• [DATA ENTRIES]:
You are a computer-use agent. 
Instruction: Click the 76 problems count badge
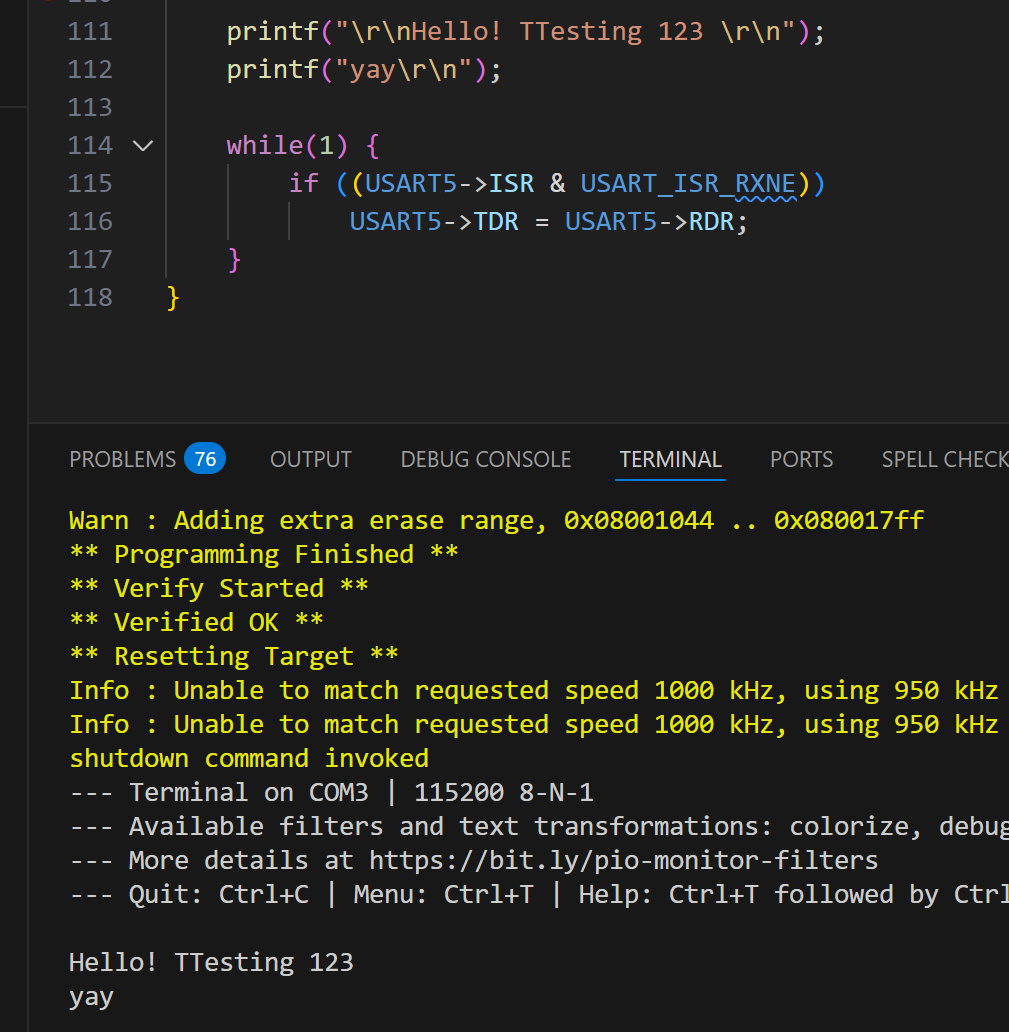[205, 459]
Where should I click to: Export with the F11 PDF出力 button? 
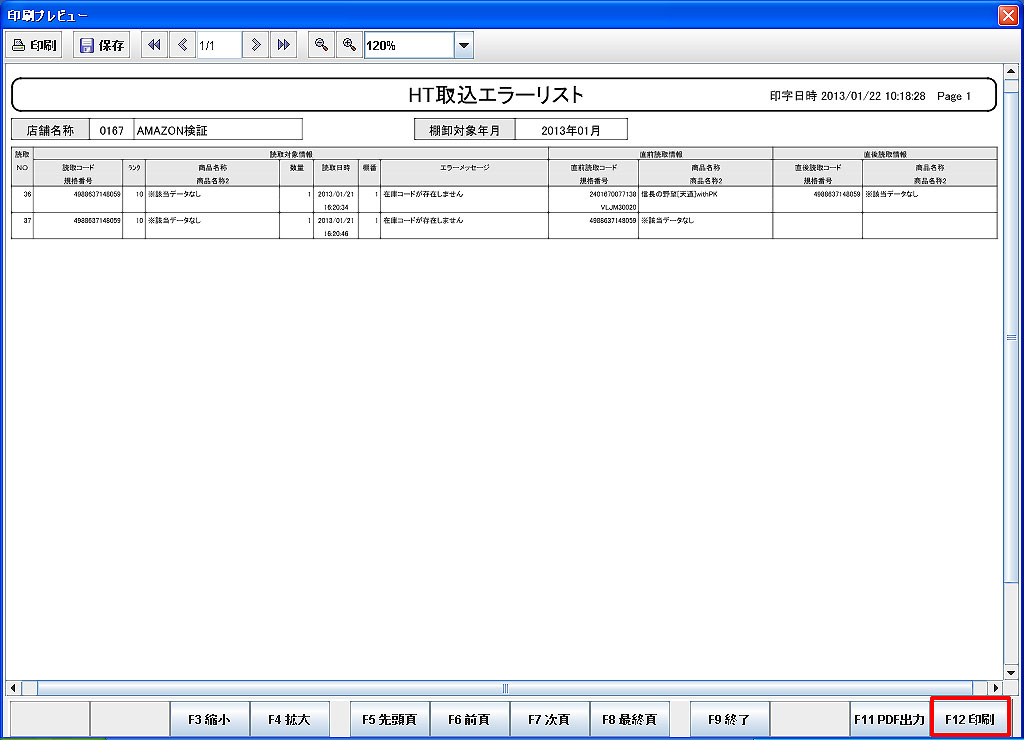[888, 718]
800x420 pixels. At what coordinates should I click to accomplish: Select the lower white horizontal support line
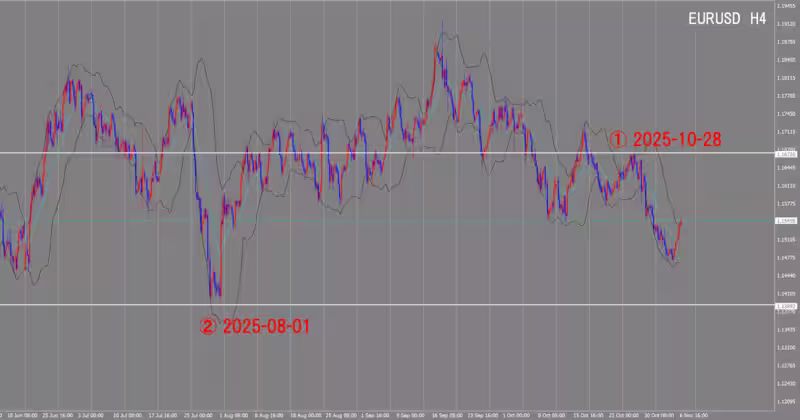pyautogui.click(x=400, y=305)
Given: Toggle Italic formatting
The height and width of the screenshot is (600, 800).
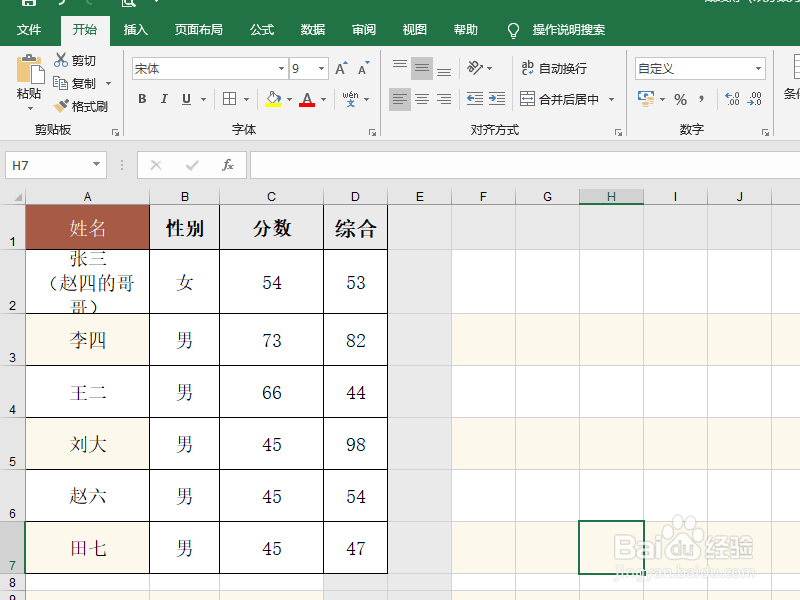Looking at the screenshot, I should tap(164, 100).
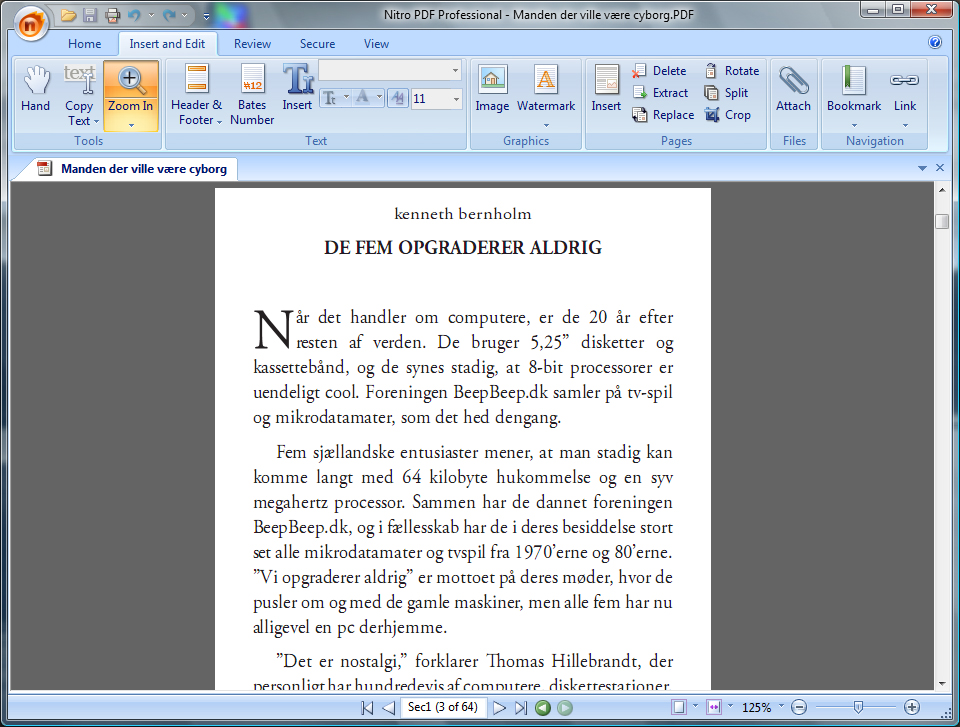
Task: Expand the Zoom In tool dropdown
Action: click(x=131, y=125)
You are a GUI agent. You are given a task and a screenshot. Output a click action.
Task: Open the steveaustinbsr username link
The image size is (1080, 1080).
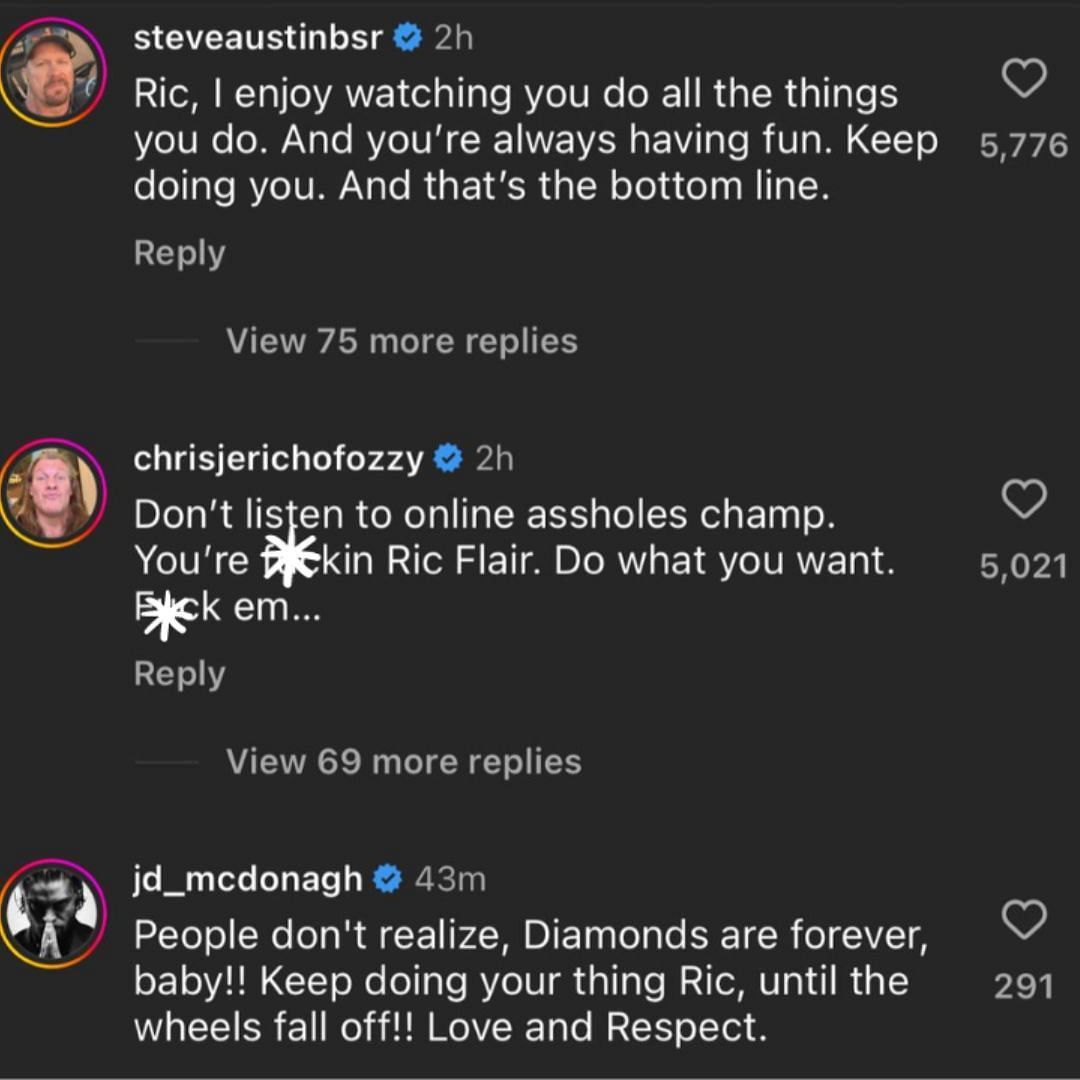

---

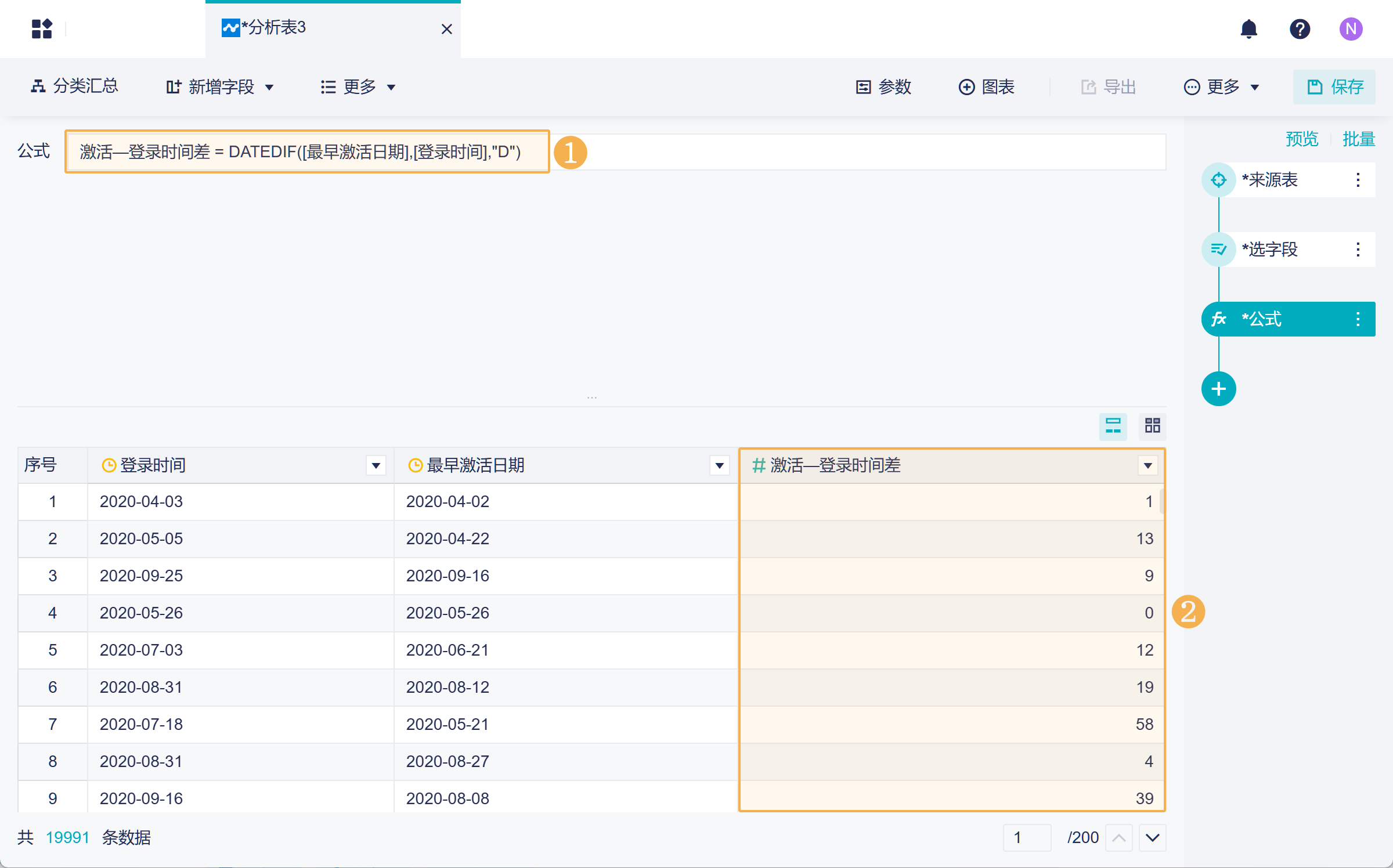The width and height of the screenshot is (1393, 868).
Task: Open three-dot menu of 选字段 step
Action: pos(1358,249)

---

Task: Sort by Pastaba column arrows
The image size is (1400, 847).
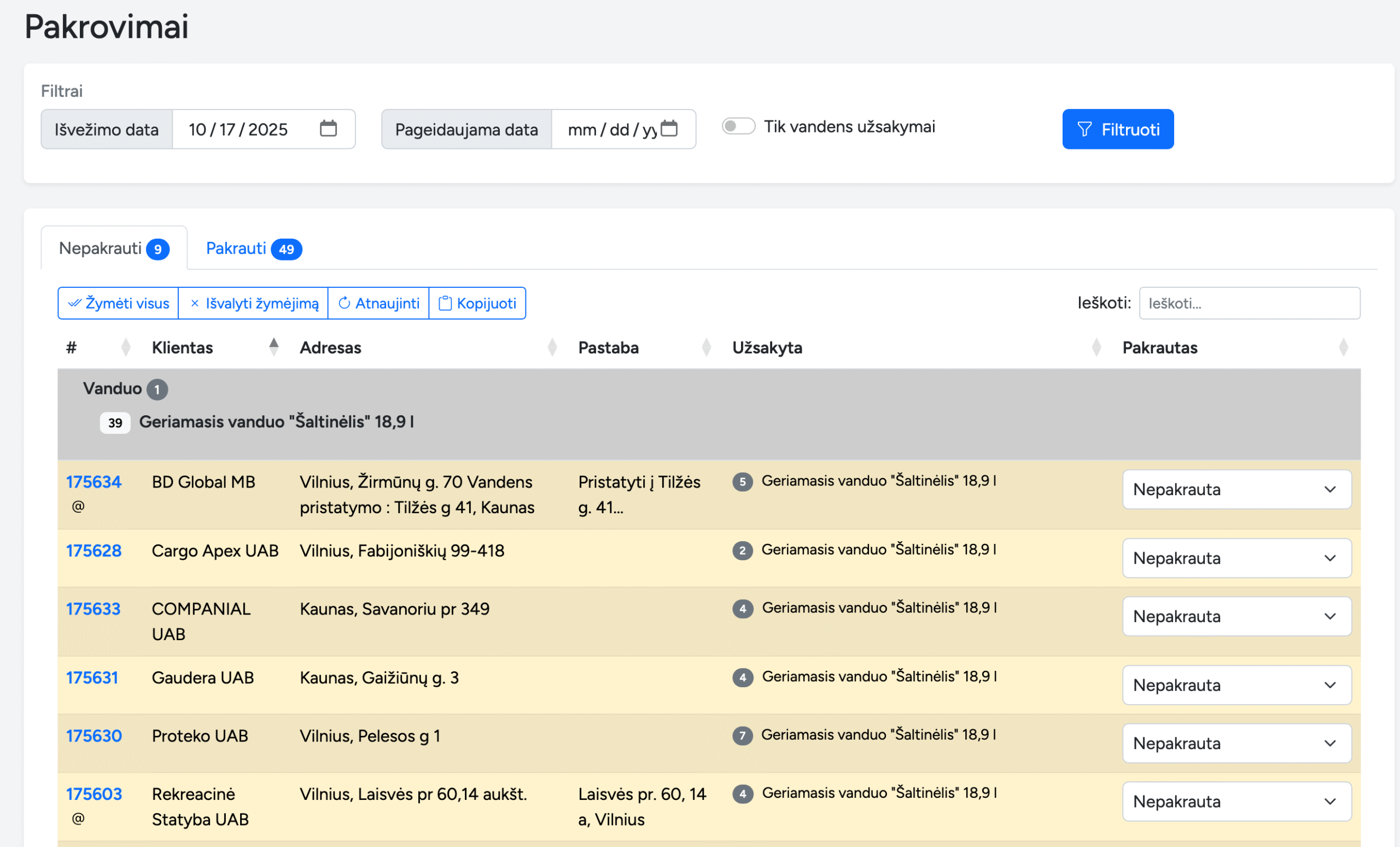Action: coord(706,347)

• [TASK BRIEF]:
Change the items starting at the line containing "Where should I" and ending at the line containing "pyautogui.click(x=400, y=305)" by replacing "white" with "gray", and keep everything else the same. Leave the pictures out of your answer.

• [COMPLETED TASK]:
Where should I click to: Export with the F11 PDF出力 button? 
[888, 718]
800x420 pixels. At what coordinates should I click to accomplish: Select the lower gray horizontal support line
pyautogui.click(x=400, y=305)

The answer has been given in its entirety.